Take Lincoln, for example. When Josh was growing up, his family had a dog named Gorbachev and Ashley thought that was very cool, so when she and Josh adopted a dog together three years ago, Ashley suggested they name him after another world leader, which is how a goofy, black dog came to inherit the surname of our 16th president. But if you ask me, it suits him. Did you see his regal stare in the photo above?
The whole thing got me thinking about my quest for a title for my new vehicle. I suggested Jeffrey in my last post and despite my friend Chad’s protest at the handle, it received something of a Yes from the rest of you guys, which is too sweet; thank you for your unwavering support. But maybe you noticed that my friend, Steve, suggested somewhat crankily that Jeffrey was not macho enough? Well, he did. And it gave me pause. And here’s what I concluded: “Poor Roxanne. She never had a chance with that stupid name.”
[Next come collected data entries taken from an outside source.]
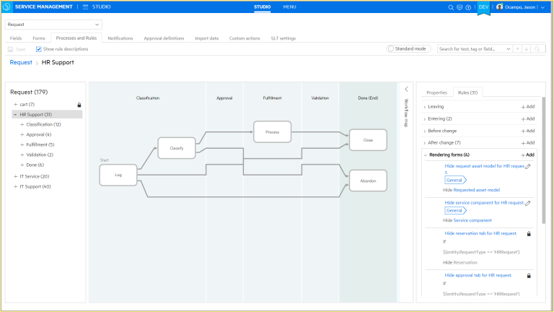The height and width of the screenshot is (312, 554).
Task: Open the Properties tab
Action: 436,92
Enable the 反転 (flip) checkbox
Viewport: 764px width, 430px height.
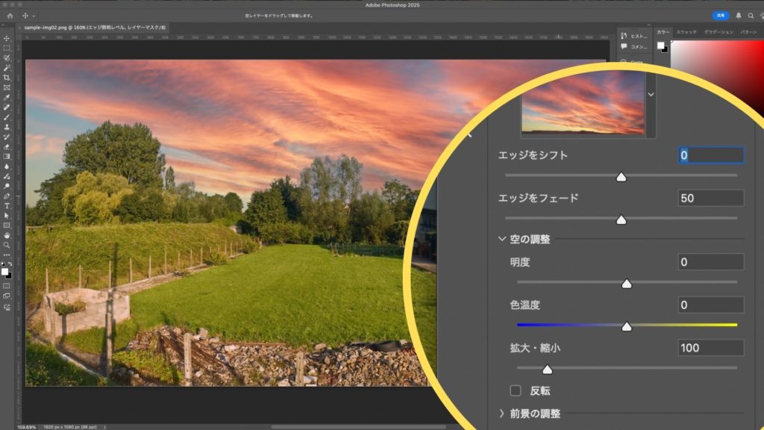coord(516,390)
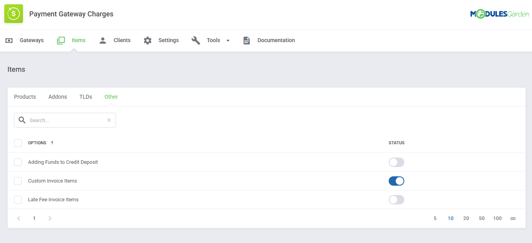Click the green dollar module icon

coord(13,13)
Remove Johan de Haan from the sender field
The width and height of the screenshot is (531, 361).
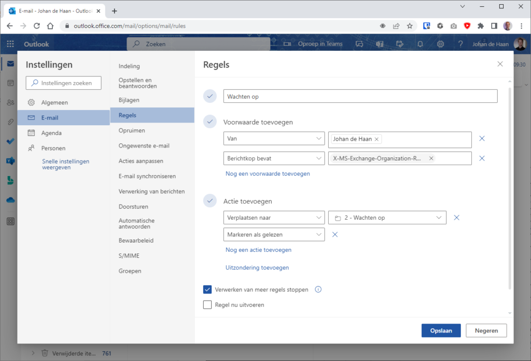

Thinking this as I walked along the trails with Lincoln, I started brainstorming what to call my new vehicle, realizing that maybe I could, indeed, do better than Jeffrey. I briefly pondered the head-honcho theme, thinking that maybe Washington would be a good option. After all, he was quite the brave man during the American Revolution, particularly when he crossed the Delaware River and surprised the British troops. And it happened not too far from where I was born. But this isn’t a war, what I’m doing, so maybe something a little bit less commander-in-chief, I concluded.
I returned to thinking up generic names, like Jake, which was my favorite of all time when I was little. I used it in short story after short story, all of them featuring some strapping, young lad, who did heroic things, like paddling a kayak through giant, formidable waves. Or what about James, my late grandfather? A great man, for sure. Or Jack, his brother? Also a good man. But none of those seemed quite right and I was suddenly opposed to going from one J name to another.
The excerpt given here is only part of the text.